- Source material -

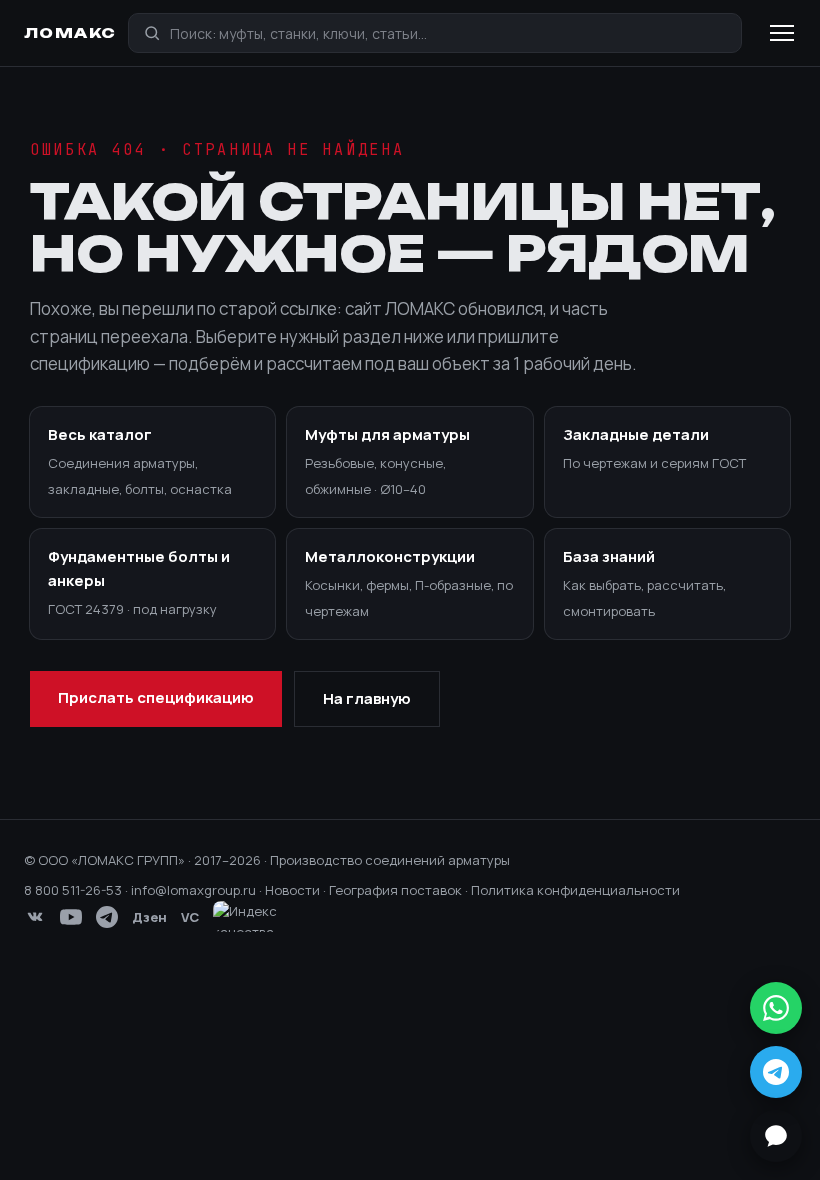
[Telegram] (107, 917)
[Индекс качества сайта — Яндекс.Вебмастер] (257, 916)
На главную (367, 698)
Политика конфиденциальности (575, 890)
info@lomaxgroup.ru (193, 890)
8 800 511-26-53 (73, 890)
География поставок (395, 890)
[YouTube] (71, 917)
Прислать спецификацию (156, 697)
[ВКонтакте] (35, 917)
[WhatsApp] (776, 1008)
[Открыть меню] (782, 33)
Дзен (149, 917)
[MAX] (776, 1136)
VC (190, 917)
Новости (292, 890)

- What to produce -
Would you please reproduce verbatim the run of lines that opens the listing and ends with the line holding "[ВКонтакте] (35, 917)", and only that run, leaving every picture out?

- Response for this exercise -
[Telegram] (107, 917)
[Индекс качества сайта — Яндекс.Вебмастер] (257, 916)
На главную (367, 698)
Политика конфиденциальности (575, 890)
info@lomaxgroup.ru (193, 890)
8 800 511-26-53 (73, 890)
География поставок (395, 890)
[YouTube] (71, 917)
Прислать спецификацию (156, 697)
[ВКонтакте] (35, 917)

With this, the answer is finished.